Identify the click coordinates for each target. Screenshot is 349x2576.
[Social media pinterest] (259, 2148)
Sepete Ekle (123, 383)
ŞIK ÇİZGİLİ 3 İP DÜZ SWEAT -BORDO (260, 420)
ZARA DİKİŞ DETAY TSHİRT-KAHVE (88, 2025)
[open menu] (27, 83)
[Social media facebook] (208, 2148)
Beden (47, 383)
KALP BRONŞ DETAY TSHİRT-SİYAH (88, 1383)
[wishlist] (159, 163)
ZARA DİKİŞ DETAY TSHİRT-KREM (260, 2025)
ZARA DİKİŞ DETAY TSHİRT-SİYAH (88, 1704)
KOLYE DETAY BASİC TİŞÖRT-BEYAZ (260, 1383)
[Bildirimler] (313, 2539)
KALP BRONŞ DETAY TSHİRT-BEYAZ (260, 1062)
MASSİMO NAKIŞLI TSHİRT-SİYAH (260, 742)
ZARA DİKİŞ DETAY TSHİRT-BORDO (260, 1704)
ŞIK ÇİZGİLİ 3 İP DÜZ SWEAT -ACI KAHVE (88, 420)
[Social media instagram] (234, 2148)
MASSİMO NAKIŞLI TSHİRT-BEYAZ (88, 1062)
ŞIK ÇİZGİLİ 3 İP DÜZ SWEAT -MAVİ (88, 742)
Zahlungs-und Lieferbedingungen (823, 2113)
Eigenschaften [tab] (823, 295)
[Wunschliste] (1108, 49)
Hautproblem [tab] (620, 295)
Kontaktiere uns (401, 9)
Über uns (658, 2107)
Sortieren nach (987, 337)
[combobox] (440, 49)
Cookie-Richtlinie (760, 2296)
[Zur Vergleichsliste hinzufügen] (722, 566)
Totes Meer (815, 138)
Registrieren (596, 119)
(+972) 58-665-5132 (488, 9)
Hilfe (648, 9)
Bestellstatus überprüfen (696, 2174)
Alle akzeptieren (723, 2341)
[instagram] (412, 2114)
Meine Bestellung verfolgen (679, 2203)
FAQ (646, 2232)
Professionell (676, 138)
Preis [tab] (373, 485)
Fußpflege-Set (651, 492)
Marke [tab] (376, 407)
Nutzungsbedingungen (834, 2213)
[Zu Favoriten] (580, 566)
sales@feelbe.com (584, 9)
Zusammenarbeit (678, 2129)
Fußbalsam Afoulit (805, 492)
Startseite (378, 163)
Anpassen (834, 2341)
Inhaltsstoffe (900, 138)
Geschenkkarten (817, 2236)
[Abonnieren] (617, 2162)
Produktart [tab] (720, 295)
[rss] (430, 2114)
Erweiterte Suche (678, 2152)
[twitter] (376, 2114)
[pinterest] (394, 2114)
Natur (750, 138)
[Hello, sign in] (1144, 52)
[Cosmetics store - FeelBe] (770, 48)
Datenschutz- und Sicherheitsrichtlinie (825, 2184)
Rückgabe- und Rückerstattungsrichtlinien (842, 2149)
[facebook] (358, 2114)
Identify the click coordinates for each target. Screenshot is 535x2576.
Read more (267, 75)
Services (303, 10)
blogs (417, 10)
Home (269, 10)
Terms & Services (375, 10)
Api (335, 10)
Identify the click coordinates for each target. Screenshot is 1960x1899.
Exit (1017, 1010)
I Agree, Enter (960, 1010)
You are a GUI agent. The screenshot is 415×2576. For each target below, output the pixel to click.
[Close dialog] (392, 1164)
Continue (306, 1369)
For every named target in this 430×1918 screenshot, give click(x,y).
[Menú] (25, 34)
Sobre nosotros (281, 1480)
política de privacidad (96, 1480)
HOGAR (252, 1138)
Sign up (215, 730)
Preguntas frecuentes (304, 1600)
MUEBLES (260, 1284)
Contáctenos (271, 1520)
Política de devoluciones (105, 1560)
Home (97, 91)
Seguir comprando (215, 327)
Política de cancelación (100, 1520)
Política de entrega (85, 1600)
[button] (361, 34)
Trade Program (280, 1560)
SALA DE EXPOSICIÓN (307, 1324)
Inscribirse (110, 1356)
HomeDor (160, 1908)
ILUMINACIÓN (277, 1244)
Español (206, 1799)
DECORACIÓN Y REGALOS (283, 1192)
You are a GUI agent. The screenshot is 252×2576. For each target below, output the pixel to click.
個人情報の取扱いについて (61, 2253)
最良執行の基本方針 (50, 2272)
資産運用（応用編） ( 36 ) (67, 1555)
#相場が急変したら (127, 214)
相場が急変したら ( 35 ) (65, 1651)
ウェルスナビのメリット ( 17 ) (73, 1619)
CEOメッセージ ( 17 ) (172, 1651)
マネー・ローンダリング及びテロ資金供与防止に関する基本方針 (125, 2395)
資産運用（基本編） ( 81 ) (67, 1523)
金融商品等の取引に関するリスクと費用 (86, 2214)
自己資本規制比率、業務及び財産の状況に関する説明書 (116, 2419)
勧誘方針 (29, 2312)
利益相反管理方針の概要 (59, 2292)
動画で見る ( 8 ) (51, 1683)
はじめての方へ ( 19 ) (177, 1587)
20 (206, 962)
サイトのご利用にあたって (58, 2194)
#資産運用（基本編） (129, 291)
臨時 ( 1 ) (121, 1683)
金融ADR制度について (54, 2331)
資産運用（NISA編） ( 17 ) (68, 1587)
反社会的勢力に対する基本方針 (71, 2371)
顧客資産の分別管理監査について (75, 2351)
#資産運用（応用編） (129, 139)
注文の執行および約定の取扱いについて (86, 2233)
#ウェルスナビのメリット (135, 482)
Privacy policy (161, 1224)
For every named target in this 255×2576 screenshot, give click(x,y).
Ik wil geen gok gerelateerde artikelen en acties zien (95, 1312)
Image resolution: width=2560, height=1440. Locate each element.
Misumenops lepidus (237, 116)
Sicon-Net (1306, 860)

#### PROBLEM TO SOLVE:
The exact lines of the material above starting at the one that contains "[Abonnieren] (617, 2162)" and ending at the one that contains "Datenschutz- und Sicherheitsrichtlinie" are what to retype; leave out everything else.

#### ANSWER SPACE:
[Abonnieren] (617, 2162)
Produktart [tab] (720, 295)
[rss] (430, 2114)
Erweiterte Suche (678, 2152)
[twitter] (376, 2114)
[pinterest] (394, 2114)
Natur (750, 138)
[Hello, sign in] (1144, 52)
[Cosmetics store - FeelBe] (770, 48)
Datenschutz- und Sicherheitsrichtlinie (825, 2184)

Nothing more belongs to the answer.